When the new pricing is launched, it already has significant buy-in from the various stakeholders who were involved in its development. Sales reps from the pricing council voice their support in training sessions, describing how their input was considered in designing the pricing algorithms and how they reflect their own views on pricing in Widget’s markets.
As the pricing is rolled out, reps are comforted in that prices won’t change in most instances. These prices align with pre-existing pricing strategies that are retained (not scrapped) in the new pricing algorithms – strategies that the distributor and the consultant identified together and validated by analyzing past transactional data.
When prices are changed, prices at larger customers are tweaked more carefully, particularly on sensitive items. Pricing errors that caused undue and still unexplained price variation are eliminated. The results of the pricing initiative are carefully monitored. The distributor’s existing Microsoft tools are leveraged to create new reporting on price realization and other matters. The “noise” around pricing diminishes a great deal, and controls are found to be useful but not a major issue in implementation.
As system prices are competitive, the distributor begins to pick up more volume on its website as well. Targeted financial benefits are exceeded, and Widget’s project is considered a success as well.
As the distributor success stories suggest, there is no single right path to pricing transformation. The path can differ, depending on the trade-offs distributors make, knowingly or not, when they select their solution. Algorithmic risk is one of the factors in play; it is subject to trade-offs, just like other factors. In our tale, both distributors arguably made the right calls for their businesses.
ABC benefited greatly from transitioning to a more strategic approach to price management. Practically speaking, ABC might not have been able to timely and properly implement Widget’s type of pricing solution. There is more to business than just pricing, and many key ABC resources were consumed on projects to drive improvement in other functional areas.

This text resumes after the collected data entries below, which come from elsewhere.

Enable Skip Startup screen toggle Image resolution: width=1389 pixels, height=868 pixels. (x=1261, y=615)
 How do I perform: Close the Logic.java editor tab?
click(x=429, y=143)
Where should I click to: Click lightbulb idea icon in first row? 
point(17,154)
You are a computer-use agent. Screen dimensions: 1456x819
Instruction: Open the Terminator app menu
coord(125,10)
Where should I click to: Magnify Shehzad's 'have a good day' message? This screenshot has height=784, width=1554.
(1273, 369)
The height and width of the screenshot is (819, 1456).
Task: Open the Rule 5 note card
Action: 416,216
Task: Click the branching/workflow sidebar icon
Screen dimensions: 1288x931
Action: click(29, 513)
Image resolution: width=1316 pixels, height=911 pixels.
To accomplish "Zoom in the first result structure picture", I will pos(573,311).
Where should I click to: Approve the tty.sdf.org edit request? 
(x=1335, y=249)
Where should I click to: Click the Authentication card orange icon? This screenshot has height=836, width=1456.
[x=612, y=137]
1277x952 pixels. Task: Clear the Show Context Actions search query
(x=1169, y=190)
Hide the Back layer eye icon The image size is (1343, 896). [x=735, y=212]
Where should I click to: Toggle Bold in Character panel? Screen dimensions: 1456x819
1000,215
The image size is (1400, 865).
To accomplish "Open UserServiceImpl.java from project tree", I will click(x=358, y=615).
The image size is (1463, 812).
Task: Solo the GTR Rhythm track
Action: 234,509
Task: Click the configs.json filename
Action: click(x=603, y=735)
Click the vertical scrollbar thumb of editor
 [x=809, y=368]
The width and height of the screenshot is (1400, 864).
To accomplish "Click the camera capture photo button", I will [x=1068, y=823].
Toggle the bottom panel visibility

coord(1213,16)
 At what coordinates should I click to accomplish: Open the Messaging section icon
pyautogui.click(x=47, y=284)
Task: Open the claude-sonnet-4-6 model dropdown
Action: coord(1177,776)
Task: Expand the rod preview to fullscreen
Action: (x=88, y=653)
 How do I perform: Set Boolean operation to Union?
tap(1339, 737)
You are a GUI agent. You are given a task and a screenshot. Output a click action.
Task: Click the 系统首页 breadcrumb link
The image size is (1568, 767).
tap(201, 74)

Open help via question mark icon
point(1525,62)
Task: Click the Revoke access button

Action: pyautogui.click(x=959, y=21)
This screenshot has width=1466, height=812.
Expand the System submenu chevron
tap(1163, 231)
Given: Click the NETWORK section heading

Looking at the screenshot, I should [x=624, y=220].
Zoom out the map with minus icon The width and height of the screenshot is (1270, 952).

While they may have accepted taking on more algorithmic risk, they overcame the challenges thanks to executive commitment, a careful approach to gradual implementation of sensitive price changes, and the use of controls in price management.
Widget also benefited greatly from its pricing project. The company’s initiative arguably involved less algorithmic risk. This was more important at Widget. Given its sales-driven price management culture, taking on more algorithmic risk might have derailed adoption. But this came with important trade-offs: Widget’s project required more effort and more time to implement, and it also called for a level of pricing science expertise that is rarely found in the distribution industry.
Deloitte suggests we “should recognize the positive impact of algorithms.” We agree and strongly encourage distributors to use algorithmic approaches to manage their prices. In fact, market-aligned, advanced pricing algorithms can provide distributors with a competitive advantage.
We also agree with Deloitte that distributors should “use mechanisms to manage algorithmic risk.” Managing algorithmic risk in distribution pricing entails an understanding of trade-offs among different factors under consideration when distributors plan out and execute pricing initiatives.
An appreciation of the risk-reward aspects of these trade-offs can make the difference between failure and success, as distributors embark on their own journeys toward improved price management in their businesses.